TASK INSTRUCTIONS: Look through the data below and output, unchanged, every line from the one holding "The height and" through the one holding "You are a computer-use", inclusive. Skip the pictures.

ENTRIES PROVIDED:
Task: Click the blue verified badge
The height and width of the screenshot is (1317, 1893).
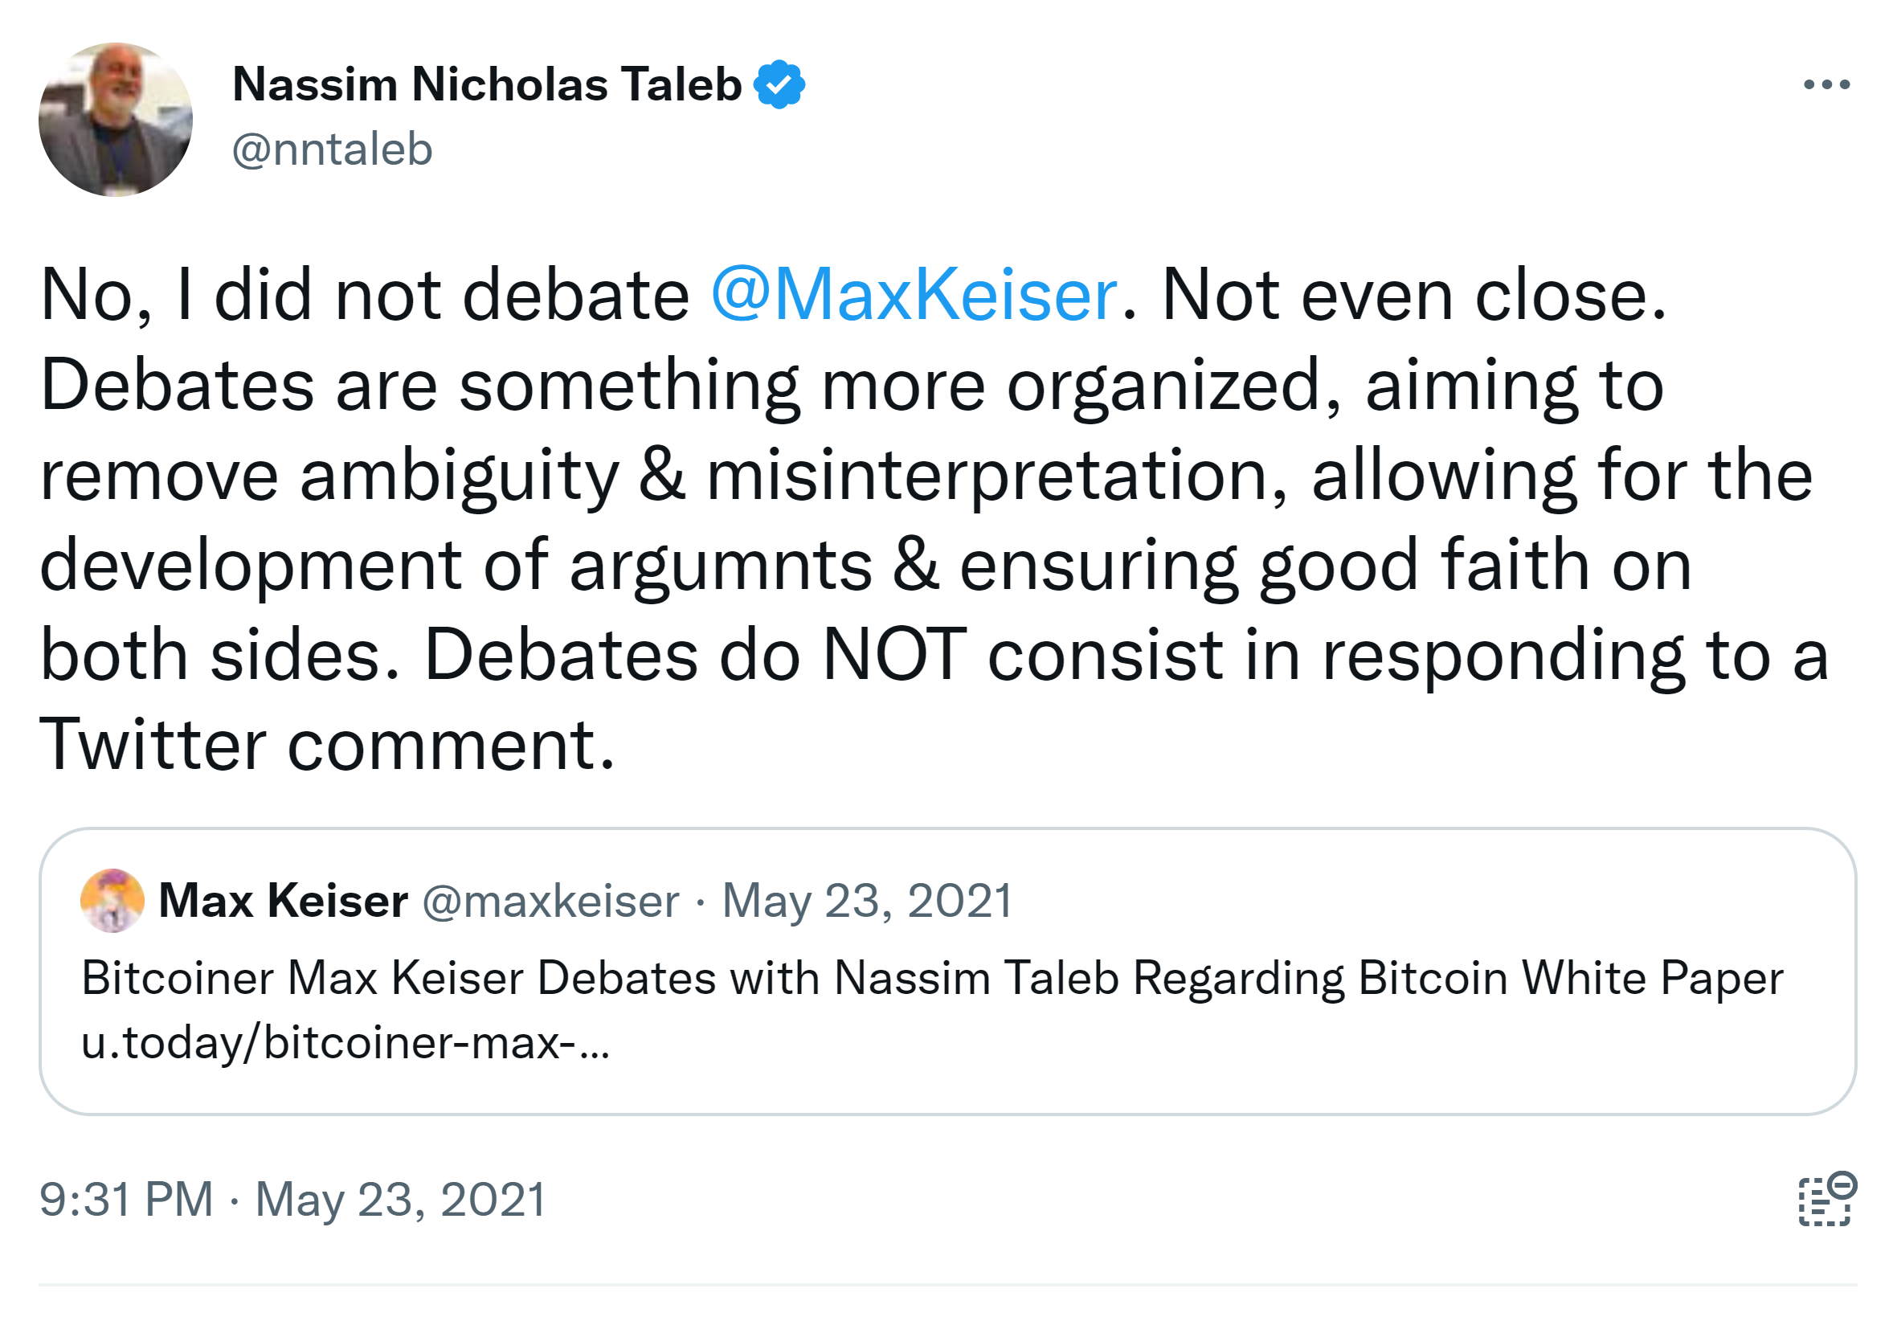Action: point(778,84)
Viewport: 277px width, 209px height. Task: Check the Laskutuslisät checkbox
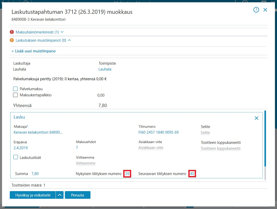click(x=16, y=157)
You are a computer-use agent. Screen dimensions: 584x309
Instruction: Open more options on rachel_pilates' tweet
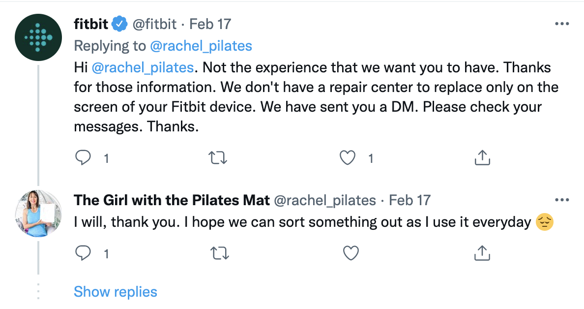point(562,200)
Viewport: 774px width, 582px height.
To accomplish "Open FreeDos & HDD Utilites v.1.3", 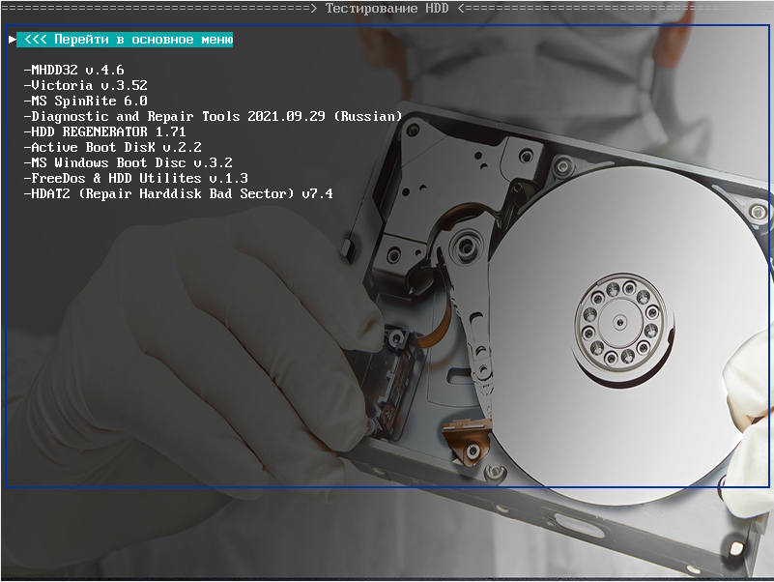I will (x=137, y=178).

OUTPUT FOR THIS EXERCISE:
The height and width of the screenshot is (1317, 1893).
Action: point(778,84)
Viewport: 277px width, 209px height. Task: Check the Laskutuslisät checkbox
click(x=16, y=157)
You are a computer-use agent. Screen dimensions: 584x309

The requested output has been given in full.